• EXERCISE GOAL:
Your answer should consist of each line below that includes the word "target".

Stored entries
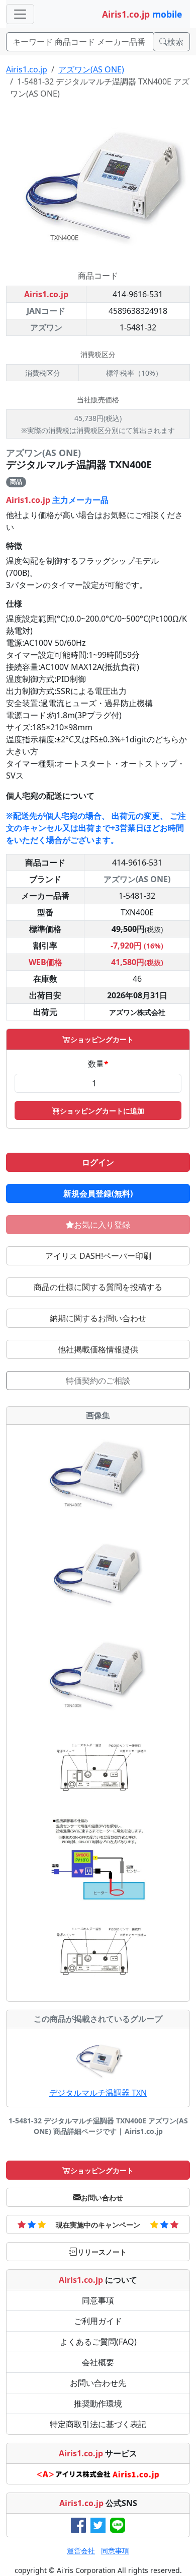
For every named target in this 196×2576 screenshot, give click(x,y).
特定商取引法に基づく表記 (98, 2424)
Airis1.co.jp (26, 69)
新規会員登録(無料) (98, 1193)
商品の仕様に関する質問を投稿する (98, 1287)
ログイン (98, 1162)
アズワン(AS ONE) (91, 69)
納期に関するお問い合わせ (98, 1318)
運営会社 (81, 2550)
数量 (98, 1063)
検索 (175, 41)
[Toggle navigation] (20, 14)
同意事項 (98, 2300)
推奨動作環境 (98, 2403)
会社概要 (98, 2362)
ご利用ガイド (98, 2321)
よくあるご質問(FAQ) (98, 2341)
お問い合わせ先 (98, 2382)
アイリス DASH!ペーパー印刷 (98, 1255)
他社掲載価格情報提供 (98, 1349)
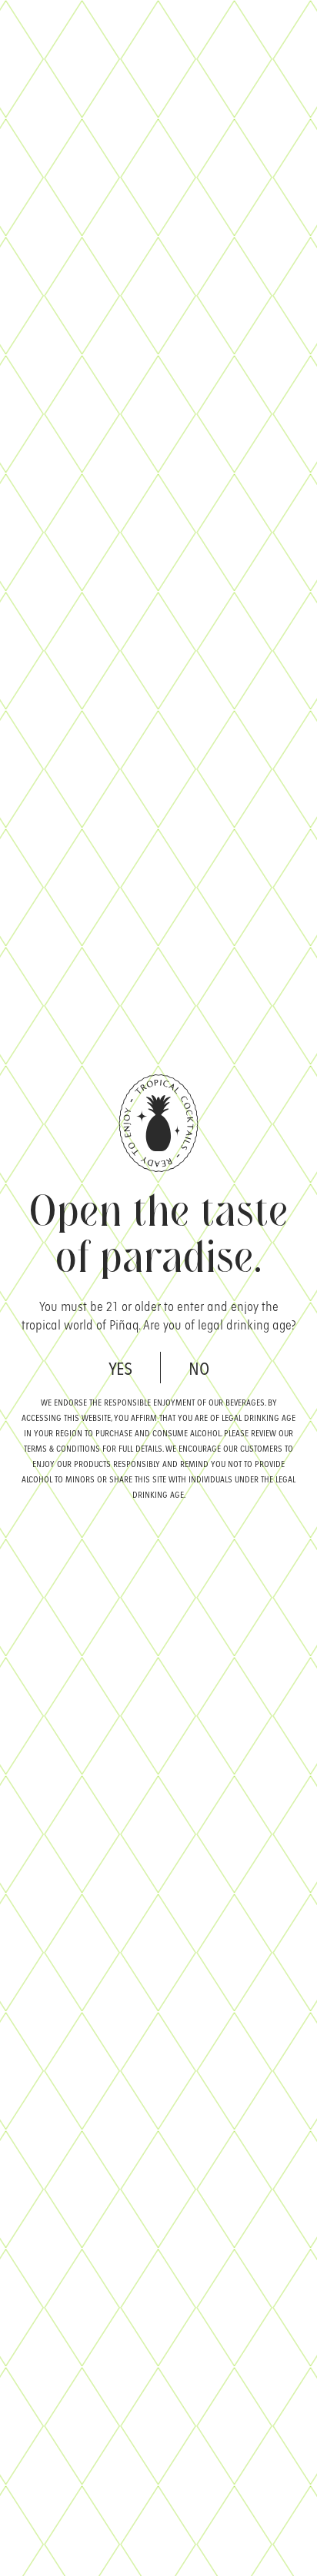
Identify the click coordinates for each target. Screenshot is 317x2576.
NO (199, 1367)
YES (120, 1367)
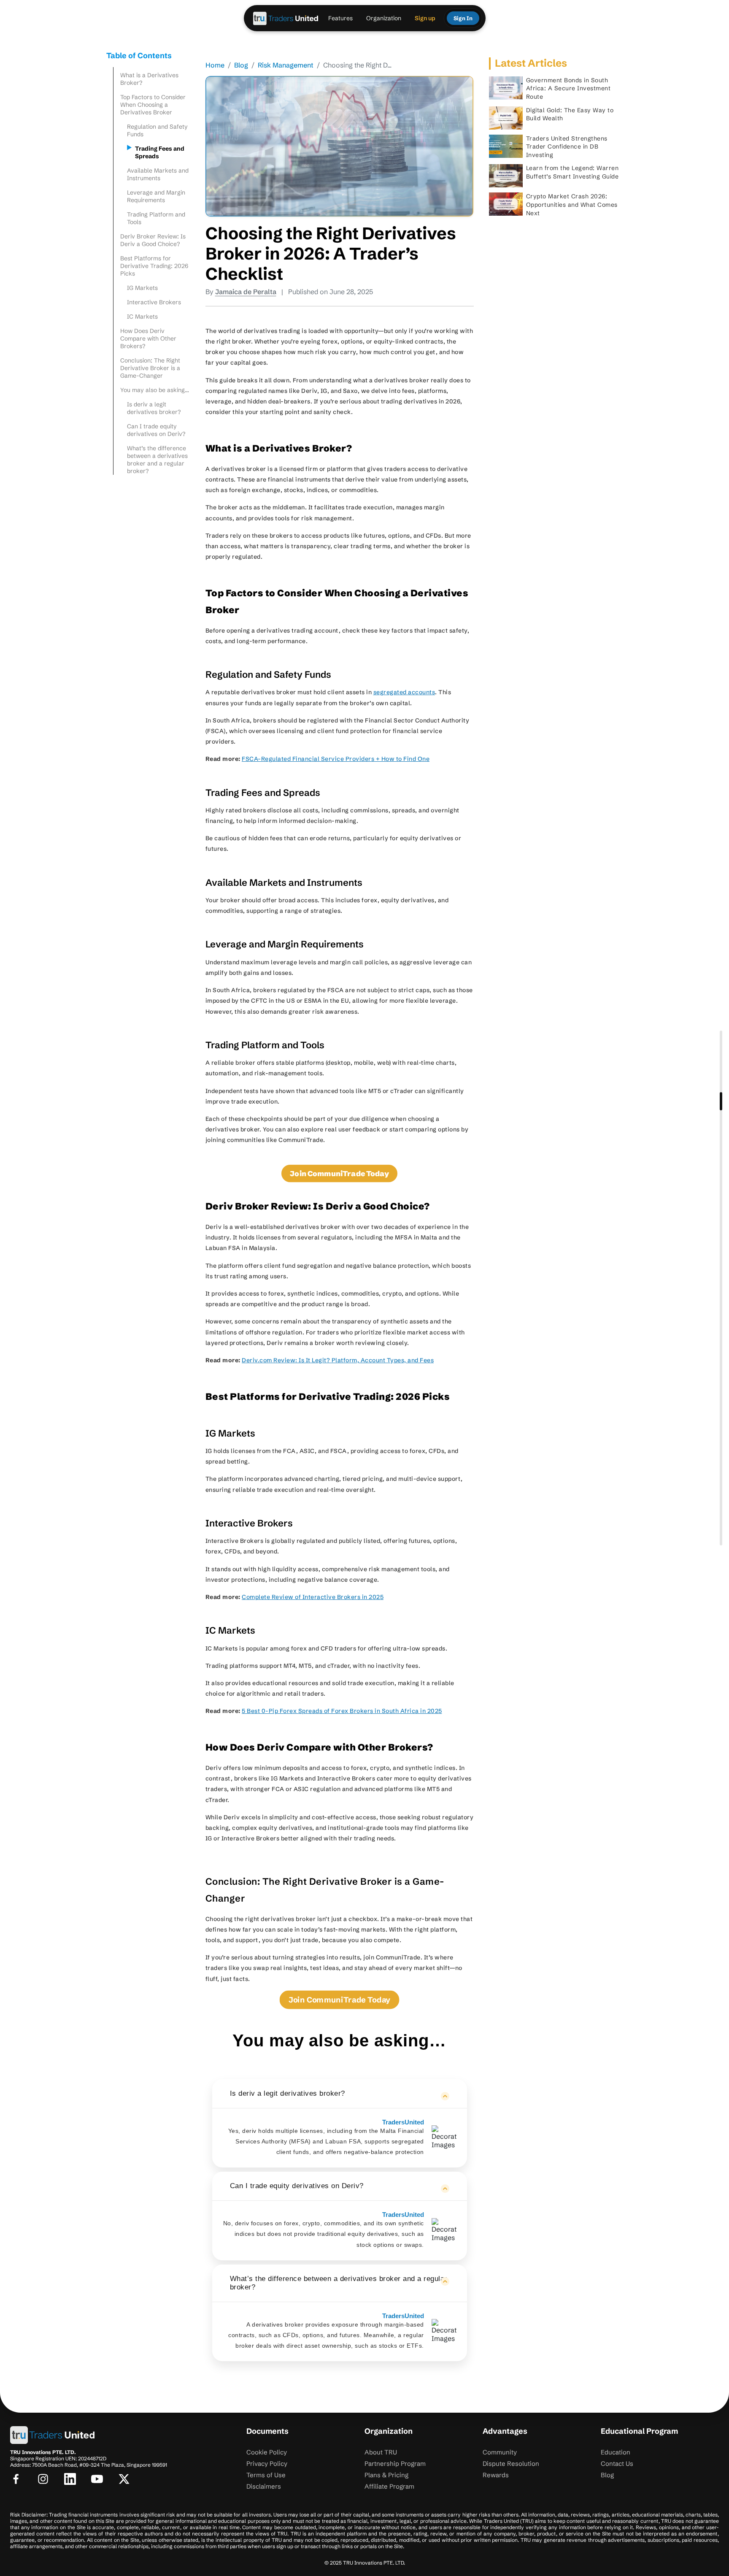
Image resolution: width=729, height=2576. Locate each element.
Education (615, 2452)
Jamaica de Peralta (245, 291)
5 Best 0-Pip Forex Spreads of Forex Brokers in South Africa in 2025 (342, 1711)
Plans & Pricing (386, 2475)
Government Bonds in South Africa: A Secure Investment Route (568, 88)
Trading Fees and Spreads (159, 152)
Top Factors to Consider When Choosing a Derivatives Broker (153, 104)
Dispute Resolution (511, 2464)
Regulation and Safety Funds (157, 130)
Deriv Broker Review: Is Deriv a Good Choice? (153, 240)
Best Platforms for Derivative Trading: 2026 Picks (154, 265)
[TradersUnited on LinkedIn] (70, 2479)
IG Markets (143, 288)
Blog (241, 65)
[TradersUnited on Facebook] (16, 2479)
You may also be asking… (154, 390)
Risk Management (285, 65)
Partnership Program (395, 2464)
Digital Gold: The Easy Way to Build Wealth (570, 114)
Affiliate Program (389, 2486)
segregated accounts (404, 692)
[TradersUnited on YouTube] (97, 2479)
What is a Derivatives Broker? (149, 79)
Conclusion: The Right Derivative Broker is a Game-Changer (150, 368)
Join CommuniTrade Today (339, 1999)
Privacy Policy (266, 2464)
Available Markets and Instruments (158, 174)
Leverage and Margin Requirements (156, 196)
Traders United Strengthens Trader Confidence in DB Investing (567, 147)
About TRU (380, 2452)
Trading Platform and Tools (156, 218)
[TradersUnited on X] (124, 2479)
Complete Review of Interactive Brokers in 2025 (312, 1597)
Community (500, 2452)
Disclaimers (263, 2486)
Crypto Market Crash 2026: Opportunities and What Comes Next (572, 204)
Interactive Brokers (155, 302)
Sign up (425, 18)
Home (214, 65)
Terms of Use (266, 2475)
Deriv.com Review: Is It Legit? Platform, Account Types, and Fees (338, 1360)
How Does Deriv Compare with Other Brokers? (148, 338)
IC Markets (143, 316)
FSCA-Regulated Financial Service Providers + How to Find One (335, 759)
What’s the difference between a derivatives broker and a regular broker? (157, 459)
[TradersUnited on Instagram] (43, 2479)
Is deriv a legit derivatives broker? (155, 408)
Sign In (463, 18)
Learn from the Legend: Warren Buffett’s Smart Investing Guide (572, 172)
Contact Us (617, 2464)
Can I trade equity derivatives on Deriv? (158, 430)
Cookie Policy (266, 2452)
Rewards (496, 2475)
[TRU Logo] (286, 18)
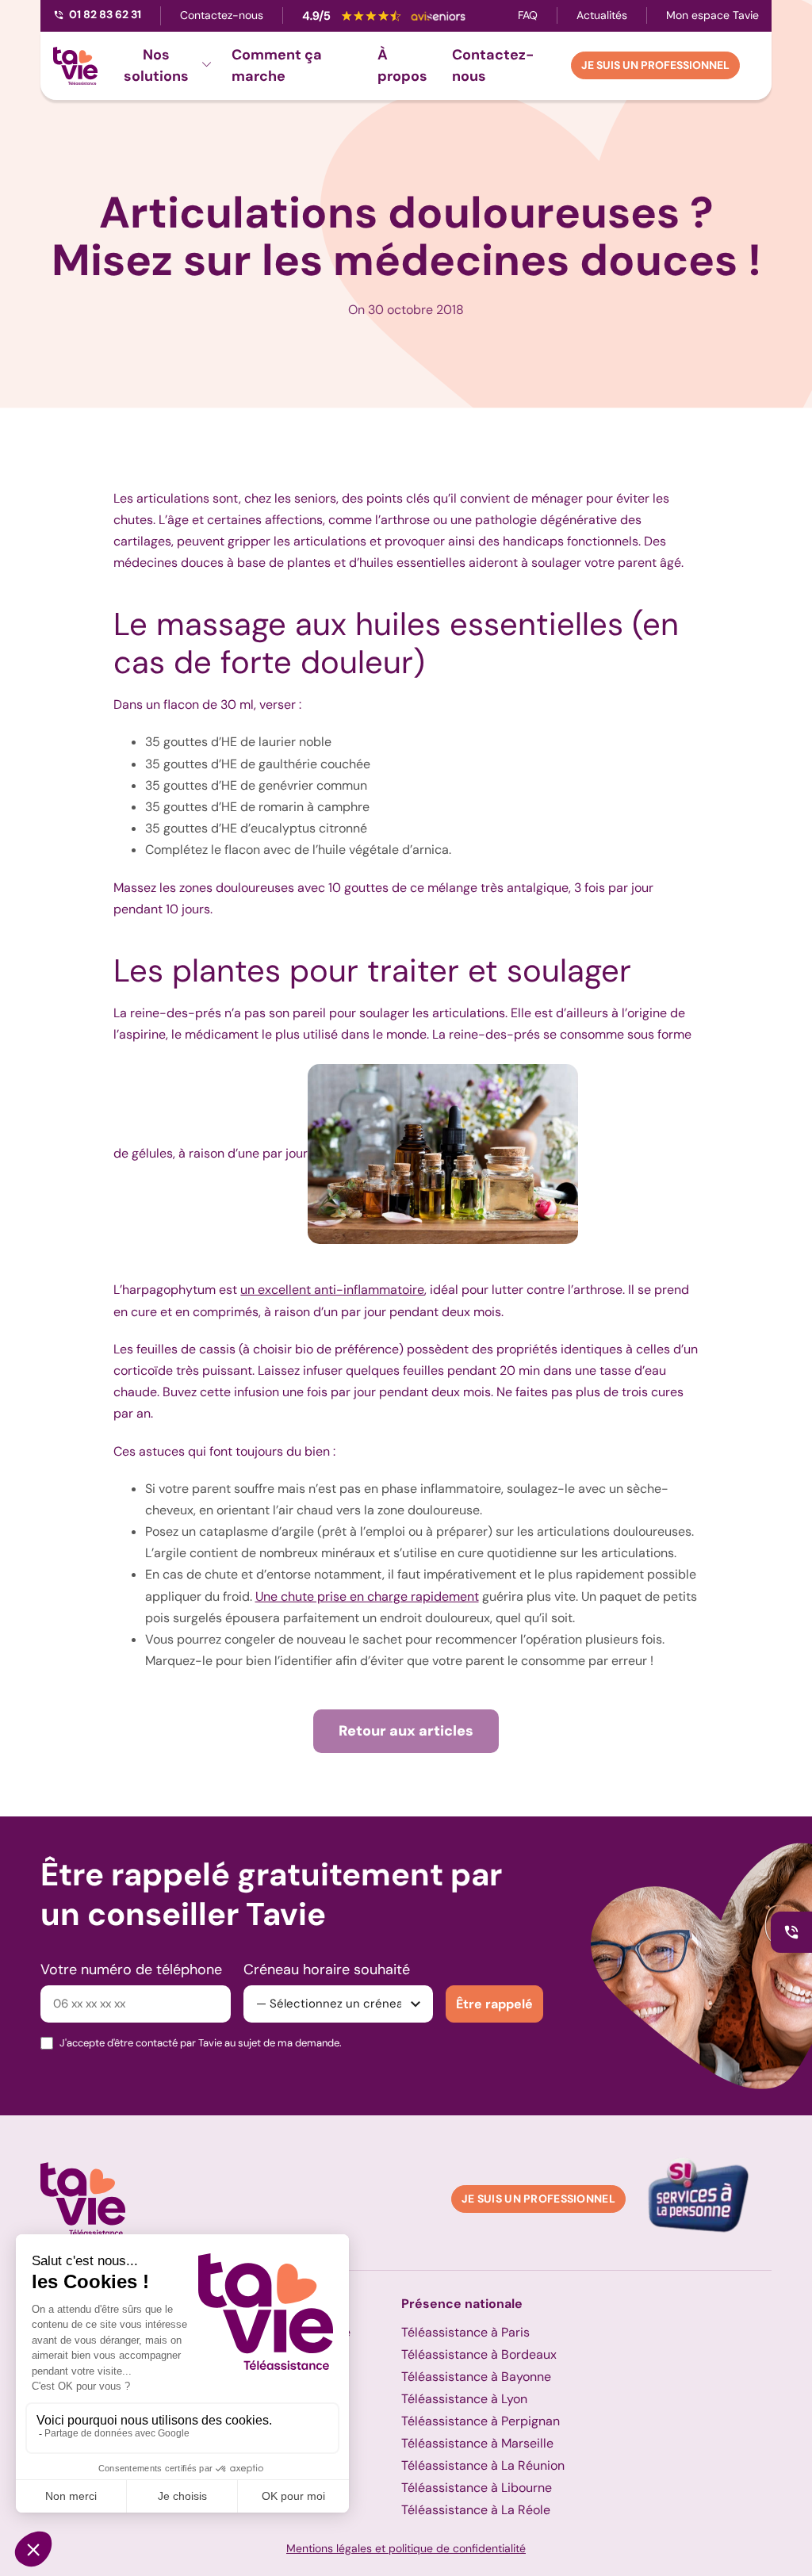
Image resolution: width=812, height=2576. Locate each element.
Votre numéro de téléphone (131, 1969)
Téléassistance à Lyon (464, 2398)
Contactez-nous (221, 15)
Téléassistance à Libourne (476, 2487)
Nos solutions (156, 65)
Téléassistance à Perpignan (480, 2421)
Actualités (601, 15)
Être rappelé (494, 2004)
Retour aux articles (406, 1730)
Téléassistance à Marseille (477, 2443)
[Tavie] (75, 66)
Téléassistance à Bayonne (476, 2376)
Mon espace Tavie (712, 15)
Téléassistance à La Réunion (483, 2465)
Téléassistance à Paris (465, 2332)
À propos (402, 65)
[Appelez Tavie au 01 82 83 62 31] (791, 1932)
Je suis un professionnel (655, 65)
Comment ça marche (277, 65)
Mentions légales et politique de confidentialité (406, 2548)
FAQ (528, 15)
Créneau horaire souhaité (326, 1969)
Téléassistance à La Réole (475, 2509)
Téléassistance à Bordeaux (479, 2354)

• EXPECTED OUTPUT:
For every named target in this 196×2576 screenshot, give click(x,y).
Identify the click coordinates for each target. Screenshot is 317x2576.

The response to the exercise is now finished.